Editor’s Note
This analysis highlights the structural pressures shaping the platinum market. Driven by tightening global emissions standards, demand for the metal in catalytic converters is set to rise, while supply remains constrained following pandemic disruptions and concentrated production. This imbalance suggests a sustained market deficit ahead.

Platinum is used in diesel vehicle engine catalysts to reduce carbon emissions. Demand is expected to increase in the coming years as governments worldwide are setting stricter emission limits in an effort to curb climate change.
The metal is mined primarily in South Africa and Russia, with some production in Zimbabwe, Canada, and the United States. Last year, production was limited at the onset of the COVID-19 pandemic, reducing supply in the face of rising demand from manufacturers.
According to Markit Economics, the recovery of the global manufacturing sector regained momentum early in the second quarter. Monthly Purchasing Managers’ Index (PMI) data for the manufacturing sector showed that output grew at the fastest pace in over a decade, while new order inflows recorded the largest increase in nearly 11 years. JPMorgan’s global manufacturing PMI rose to 55.8 in April, its highest level since April 2010. A figure above 50 indicates an expansion in activity.
The automotive industry recovered quickly from the COVID-19-driven slowdown in 2020, and the platinum market saw its largest recorded supply deficit of 932,000 ounces, according to the World Platinum Investment Council (WPIC). Although global demand from the automotive, industrial, and jewelry sectors combined fell by 569,000 ounces last year (a 7% drop from 2019), there was a 20% decline in mine production and a 10% drop in recycling, causing global supply to fall by 1.4 million ounces, or 17%.

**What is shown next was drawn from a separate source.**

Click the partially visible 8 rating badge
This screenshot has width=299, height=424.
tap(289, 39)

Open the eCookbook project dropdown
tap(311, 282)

The Council forecasts that, with the widespread rollout of COVID-19 vaccination programs allowing economies to return to normal, platinum demand will increase by about 254,000 ounces, or 3%, to 7.99 million ounces in 2021, while supply will increase by around 17%, or 1.1 million, to 7.9 million. This will result in a deficit of about 60,000 ounces, putting the market in deficit for the third consecutive year.
In the jewelry market, same-store sales growth for platinum jewelry surged 79.6% year-on-year during the first quarter of 2021 in mainland China, the world’s largest market, and experienced a 62.8% year-on-year increase in Hong Kong and Macao. With the upward trend in platinum prices, sales could increase further if consumers view jewelry as a good investment, as noted by Heraeus analysts.
Looking ahead, research is also being conducted on the use of platinum in lithium-air and lithium-sulfur batteries for electric vehicles to improve their performance.
The spot price of platinum rose above $1,300 per ounce on February 15, for the first time since September 2014, in response to the current supply deficit and optimism about rising demand.

The price of platinum rose 13% in 2020 to end the year at $1,072.12 per ounce. On January 11, it retreated to $1,035.56 per ounce before rising to the February high. The price retreated again but recorded a higher low on March 4, reaching $1,129.55 per ounce. Since then, the price has trended upward and maintained a range between $1,200 and $1,255 per ounce so far in May.
In early May, bullish flows in the spot market for platinum and palladium trades have been the highest since July 2020, according to analysts at French bank Societe Generale.
Will the platinum market continue to rise this year given the forecast supply deficit? Analysts at Dutch bank ABN AMRO are optimistic about platinum price prospects, noting in a recent analysis that not only will demand for catalysts in diesel engines to reduce emissions increase, but the adoption of fuel cell vehicles will further boost demand.

Analysts at Australian bank ANZ are more cautious, expecting the price to rise above $1,300 per ounce again by 2022, but forecasting it will fall back to $1,250 per ounce by the end of June 2022.